Sting was originally on the bill for the tour but was not part of the Oakland show

==1989==
- In Concert Against AIDS Benefit: Grateful Dead, Tracy Chapman, John Fogerty, Los Lobos, Joe Satriani, Tower Of Power (May 27, 1989) (Not billed as a Day On The Green, but promoted the same way)
- Day On The Green #1 & 2: The Who (August 29 & 30, 1989) (Billed as "An evening with The Who").
- Day On The Green #3 & 4: The Rolling Stones, Living Colour (Guns N' Roses were on the bill but did not perform) (November 4 & 5, 1989).
After visiting some areas hit by the infamous October 1989 Bay Area earthquake, Mick Jagger donates $500,000 to the victims.

==1990==
- Day On The Green #1: New Kids on the Block, Perfect Gentlemen, Rick Wes, Chris Pittman (September 8, 1990)
(This was billed as a Day On The Green).

==1991==
- Day On The Green #1: Metallica, Queensrÿche, Faith No More, Soundgarden (October 12, 1991).
The final Day On The Green presented by Bill Graham before his death.

==1992==
- Day On The Green #1: Genesis (June 20, 1992).
- Day On The Green #2: Guns N' Roses, Metallica, Body Count (September 24, 1992).
- Day On The Green #3: U2, Public Enemy, Sugarcubes (November 7, 1992).

==1999==
- Day On The Green: Sammy Hagar, Megadeth, Sevendust, Machine Head, Sprung Monkey, Loudmouth, DDT (October 10, 1999). Sponsored by KSJO. Located at the Santa Clara County Fairgrounds, San Jose, CA.
==Revival: 2015–26==
In July 2015, the Bay Area concert promoter and owner of the Day on the Green Federal Trademark, Got Live Entertainment, was forced to shutter its planned Day on the Green event due to a scheduling issue with the Alameda County Fairgrounds. The show was postponed and ultimately rescheduled for September 10, 2016, with a change in venue to Pioneer Amphitheater on the campus of California State University East Bay in Hayward. The performance lineup for Day on the Green 2016 consisted of tributes to five artists that appeared at Day on the Green in Oakland: Evolution (Journey), Boys of Summer (Eagles), Mirage (Fleetwood Mac), Foreigner Unauthorized (Foreigner), and Savor (Santana). In addition to the concert, organizers conducted online voting for the Day on the Green Hall of Fame. Over 65,000 votes were cast. Led Zeppelin and Journey finished with the highest vote total to become the initial inductees, enshrined in a ceremony at Day on the Green hosted by BAM. Subsequent annual inductions have honored acts like Aerosmith, Van Halen, Heart, and others. Voting takes place on the official Day on the Green web site.
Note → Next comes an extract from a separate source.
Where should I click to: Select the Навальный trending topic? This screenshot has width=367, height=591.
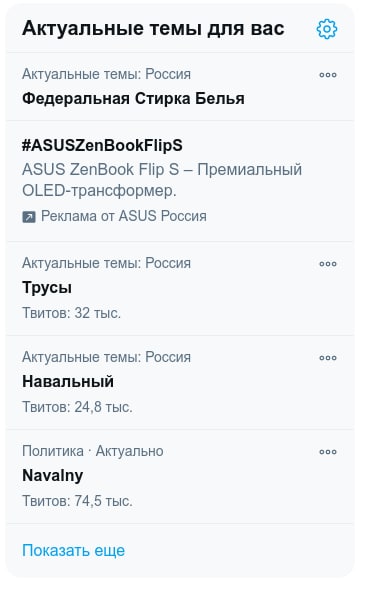[68, 381]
The 2016 organizer, Got Live Entertainment, was prepared to do its next big Day on the Green Concert at Golden Gate Fields racetrack in 2021, but regulations surrounding health and safety concerns during the Covid-19 pandemic caused it to be postponed until 2026, the tenth anniversary of the Day on the Green Revival.